_INSTRUCTIONS FOR THE TASK_
Please copy the records word for word, starting with the line that contains "Task: Expand the Time Remapping section" and going on through the line that contains "Action: pos(164,563)", with both of those lines included.

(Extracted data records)

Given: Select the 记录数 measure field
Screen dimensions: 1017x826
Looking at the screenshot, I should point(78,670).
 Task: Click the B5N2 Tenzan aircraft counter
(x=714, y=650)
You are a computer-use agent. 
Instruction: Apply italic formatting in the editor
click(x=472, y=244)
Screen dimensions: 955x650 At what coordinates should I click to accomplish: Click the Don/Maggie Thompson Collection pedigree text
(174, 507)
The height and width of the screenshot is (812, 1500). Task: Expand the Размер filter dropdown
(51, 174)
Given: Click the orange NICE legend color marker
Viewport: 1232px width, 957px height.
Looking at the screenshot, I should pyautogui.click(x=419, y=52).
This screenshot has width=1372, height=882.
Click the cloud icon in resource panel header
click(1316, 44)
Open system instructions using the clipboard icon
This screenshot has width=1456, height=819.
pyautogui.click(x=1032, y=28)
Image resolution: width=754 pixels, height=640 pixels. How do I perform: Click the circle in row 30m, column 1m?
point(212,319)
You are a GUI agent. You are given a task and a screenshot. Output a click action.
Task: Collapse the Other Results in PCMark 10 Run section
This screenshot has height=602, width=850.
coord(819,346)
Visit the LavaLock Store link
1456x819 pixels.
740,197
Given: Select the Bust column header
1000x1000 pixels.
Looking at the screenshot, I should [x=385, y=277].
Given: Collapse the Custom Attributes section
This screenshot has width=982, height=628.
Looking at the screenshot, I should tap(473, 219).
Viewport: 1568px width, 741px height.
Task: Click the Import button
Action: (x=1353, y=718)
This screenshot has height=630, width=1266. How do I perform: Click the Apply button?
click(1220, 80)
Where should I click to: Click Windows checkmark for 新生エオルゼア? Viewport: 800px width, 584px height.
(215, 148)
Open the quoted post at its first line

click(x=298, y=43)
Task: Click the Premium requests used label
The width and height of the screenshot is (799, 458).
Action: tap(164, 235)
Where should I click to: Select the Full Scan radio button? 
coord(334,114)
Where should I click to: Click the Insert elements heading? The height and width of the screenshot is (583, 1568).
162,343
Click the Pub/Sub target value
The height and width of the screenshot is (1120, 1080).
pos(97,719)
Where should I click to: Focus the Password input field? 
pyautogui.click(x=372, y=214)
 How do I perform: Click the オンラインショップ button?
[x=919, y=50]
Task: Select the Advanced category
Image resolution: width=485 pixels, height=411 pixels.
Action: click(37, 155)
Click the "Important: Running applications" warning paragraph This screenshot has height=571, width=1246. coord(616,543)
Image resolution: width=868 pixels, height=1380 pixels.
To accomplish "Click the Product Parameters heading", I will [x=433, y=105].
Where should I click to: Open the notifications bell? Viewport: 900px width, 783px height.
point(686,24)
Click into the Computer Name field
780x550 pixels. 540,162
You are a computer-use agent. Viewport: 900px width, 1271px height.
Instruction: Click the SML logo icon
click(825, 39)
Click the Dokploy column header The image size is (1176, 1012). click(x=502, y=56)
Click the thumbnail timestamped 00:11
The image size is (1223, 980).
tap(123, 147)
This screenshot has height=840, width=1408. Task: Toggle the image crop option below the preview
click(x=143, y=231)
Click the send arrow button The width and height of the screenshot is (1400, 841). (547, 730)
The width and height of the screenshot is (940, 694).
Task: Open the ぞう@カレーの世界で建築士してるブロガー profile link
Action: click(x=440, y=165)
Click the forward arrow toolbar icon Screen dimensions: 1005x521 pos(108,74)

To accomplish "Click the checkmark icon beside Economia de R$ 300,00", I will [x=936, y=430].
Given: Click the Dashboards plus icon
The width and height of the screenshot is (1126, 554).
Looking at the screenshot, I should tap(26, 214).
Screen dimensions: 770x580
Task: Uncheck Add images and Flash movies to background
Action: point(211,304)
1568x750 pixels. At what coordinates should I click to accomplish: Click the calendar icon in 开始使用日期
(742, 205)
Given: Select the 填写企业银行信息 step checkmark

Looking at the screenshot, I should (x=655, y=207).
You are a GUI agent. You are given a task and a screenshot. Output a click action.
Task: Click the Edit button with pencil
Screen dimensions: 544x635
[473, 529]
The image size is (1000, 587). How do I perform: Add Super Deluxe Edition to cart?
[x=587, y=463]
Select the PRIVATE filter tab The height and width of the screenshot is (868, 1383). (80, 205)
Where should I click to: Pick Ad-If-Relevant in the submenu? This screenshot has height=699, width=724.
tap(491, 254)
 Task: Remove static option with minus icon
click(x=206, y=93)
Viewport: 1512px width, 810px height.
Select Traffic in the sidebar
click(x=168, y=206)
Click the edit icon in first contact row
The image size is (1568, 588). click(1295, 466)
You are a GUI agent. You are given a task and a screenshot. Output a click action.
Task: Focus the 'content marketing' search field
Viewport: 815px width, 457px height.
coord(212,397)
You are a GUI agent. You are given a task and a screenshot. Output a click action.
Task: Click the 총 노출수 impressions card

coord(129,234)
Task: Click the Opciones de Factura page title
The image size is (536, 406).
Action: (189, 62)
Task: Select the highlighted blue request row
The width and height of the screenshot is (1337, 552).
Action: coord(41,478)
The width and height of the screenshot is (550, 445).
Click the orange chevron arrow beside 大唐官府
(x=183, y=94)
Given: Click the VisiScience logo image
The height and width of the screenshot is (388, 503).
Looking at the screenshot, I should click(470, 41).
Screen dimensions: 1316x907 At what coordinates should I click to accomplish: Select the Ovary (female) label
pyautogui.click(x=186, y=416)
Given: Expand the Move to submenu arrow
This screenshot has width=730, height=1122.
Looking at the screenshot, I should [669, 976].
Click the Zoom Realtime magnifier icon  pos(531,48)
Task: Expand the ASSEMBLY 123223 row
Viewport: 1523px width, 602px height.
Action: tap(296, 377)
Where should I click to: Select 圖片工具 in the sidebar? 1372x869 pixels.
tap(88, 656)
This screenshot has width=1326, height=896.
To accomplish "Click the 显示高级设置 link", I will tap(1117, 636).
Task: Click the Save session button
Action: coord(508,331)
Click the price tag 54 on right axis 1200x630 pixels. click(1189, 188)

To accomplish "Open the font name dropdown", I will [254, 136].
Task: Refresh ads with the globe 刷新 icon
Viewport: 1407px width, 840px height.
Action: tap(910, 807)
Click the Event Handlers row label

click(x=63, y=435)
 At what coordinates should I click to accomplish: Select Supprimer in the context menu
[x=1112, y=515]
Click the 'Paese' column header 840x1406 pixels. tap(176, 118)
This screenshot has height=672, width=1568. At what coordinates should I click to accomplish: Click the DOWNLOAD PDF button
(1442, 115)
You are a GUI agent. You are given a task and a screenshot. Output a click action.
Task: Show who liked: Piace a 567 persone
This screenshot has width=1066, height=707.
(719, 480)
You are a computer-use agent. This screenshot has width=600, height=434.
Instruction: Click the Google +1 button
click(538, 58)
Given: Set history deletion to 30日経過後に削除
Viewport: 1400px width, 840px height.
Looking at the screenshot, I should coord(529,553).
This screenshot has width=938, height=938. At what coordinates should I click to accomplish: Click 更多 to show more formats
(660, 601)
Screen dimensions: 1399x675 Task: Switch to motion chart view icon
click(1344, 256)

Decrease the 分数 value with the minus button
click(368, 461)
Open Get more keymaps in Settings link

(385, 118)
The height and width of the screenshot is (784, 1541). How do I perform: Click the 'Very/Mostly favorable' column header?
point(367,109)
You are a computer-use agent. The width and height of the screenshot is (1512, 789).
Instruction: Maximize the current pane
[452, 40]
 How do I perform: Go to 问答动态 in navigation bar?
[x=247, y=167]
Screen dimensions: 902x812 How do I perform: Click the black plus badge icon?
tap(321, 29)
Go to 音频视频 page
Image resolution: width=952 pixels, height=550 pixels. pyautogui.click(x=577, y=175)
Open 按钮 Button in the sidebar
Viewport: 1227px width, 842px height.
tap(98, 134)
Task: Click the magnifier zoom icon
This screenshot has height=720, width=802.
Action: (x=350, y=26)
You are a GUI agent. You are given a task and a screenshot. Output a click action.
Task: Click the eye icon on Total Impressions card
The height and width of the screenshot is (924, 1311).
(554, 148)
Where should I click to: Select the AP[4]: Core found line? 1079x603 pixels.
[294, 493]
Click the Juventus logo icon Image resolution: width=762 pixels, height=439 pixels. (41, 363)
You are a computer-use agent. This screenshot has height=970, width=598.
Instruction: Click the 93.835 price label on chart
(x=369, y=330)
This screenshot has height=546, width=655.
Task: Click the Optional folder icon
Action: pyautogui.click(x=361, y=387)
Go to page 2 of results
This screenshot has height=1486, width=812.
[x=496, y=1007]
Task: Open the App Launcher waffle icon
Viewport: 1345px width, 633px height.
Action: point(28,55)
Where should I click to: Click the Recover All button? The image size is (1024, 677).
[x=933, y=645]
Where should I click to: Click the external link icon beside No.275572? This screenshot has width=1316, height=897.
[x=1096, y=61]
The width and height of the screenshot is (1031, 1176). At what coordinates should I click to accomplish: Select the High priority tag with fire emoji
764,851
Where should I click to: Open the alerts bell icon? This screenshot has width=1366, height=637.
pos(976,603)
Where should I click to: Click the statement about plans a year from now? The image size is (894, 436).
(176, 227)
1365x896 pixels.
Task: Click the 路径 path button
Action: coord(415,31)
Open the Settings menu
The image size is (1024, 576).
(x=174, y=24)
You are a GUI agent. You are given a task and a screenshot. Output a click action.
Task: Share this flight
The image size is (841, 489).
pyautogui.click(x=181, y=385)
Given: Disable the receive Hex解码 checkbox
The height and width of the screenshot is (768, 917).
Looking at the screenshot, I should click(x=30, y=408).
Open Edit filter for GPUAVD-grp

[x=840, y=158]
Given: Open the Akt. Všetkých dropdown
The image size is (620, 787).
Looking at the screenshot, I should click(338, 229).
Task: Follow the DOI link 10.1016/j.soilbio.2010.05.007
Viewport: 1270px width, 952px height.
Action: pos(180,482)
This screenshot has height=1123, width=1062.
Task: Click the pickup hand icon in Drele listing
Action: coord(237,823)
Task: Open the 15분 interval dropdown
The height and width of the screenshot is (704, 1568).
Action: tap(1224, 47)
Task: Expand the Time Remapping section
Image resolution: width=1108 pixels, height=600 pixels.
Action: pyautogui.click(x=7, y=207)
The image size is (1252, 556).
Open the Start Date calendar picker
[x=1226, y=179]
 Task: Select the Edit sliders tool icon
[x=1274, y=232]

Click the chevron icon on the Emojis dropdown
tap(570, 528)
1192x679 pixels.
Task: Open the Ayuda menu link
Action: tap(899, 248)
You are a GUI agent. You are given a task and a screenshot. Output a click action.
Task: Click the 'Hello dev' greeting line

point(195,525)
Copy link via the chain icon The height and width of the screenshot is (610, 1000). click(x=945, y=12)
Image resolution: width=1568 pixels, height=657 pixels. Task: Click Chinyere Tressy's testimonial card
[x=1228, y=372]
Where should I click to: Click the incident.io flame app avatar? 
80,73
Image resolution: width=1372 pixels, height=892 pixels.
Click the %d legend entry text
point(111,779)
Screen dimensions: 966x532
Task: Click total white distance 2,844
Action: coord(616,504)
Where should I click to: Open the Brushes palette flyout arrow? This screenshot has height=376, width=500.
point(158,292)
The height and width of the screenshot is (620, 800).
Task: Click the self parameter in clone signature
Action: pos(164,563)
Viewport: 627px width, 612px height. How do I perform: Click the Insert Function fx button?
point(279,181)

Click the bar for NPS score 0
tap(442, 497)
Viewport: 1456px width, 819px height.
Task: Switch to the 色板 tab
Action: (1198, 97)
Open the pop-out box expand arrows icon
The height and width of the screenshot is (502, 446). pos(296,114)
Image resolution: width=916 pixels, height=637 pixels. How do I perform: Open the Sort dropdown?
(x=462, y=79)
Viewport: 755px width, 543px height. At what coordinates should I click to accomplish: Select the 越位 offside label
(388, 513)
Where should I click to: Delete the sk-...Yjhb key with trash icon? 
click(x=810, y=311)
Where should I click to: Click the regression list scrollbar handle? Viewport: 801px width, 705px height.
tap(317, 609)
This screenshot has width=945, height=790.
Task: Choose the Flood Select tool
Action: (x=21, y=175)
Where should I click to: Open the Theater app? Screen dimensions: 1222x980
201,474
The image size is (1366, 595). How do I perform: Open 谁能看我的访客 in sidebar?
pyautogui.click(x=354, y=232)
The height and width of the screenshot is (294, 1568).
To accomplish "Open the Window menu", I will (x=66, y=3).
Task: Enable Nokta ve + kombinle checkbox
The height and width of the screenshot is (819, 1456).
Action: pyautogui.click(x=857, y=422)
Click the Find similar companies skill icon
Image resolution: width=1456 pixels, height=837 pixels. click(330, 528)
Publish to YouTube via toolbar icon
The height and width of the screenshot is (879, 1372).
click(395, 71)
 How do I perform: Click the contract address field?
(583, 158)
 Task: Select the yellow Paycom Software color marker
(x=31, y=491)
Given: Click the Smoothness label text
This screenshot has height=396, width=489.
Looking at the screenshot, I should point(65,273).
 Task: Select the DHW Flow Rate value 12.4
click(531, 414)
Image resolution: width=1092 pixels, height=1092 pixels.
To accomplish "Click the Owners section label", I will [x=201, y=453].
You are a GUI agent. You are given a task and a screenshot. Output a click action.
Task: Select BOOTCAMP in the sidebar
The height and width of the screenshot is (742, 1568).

_COMPLETE ANSWER_
Task: Expand the Time Remapping section
Image resolution: width=1108 pixels, height=600 pixels.
Action: pyautogui.click(x=7, y=207)
The image size is (1252, 556).
Open the Start Date calendar picker
[x=1226, y=179]
 Task: Select the Edit sliders tool icon
[x=1274, y=232]

Click the chevron icon on the Emojis dropdown
tap(570, 528)
1192x679 pixels.
Task: Open the Ayuda menu link
Action: tap(899, 248)
You are a GUI agent. You are given a task and a screenshot. Output a click action.
Task: Click the 'Hello dev' greeting line

point(195,525)
Copy link via the chain icon The height and width of the screenshot is (610, 1000). click(x=945, y=12)
Image resolution: width=1568 pixels, height=657 pixels. Task: Click Chinyere Tressy's testimonial card
[x=1228, y=372]
Where should I click to: Click the incident.io flame app avatar? 
80,73
Image resolution: width=1372 pixels, height=892 pixels.
Click the %d legend entry text
point(111,779)
Screen dimensions: 966x532
Task: Click total white distance 2,844
Action: coord(616,504)
Where should I click to: Open the Brushes palette flyout arrow? This screenshot has height=376, width=500.
point(158,292)
The height and width of the screenshot is (620, 800).
Task: Click the self parameter in clone signature
Action: pos(164,563)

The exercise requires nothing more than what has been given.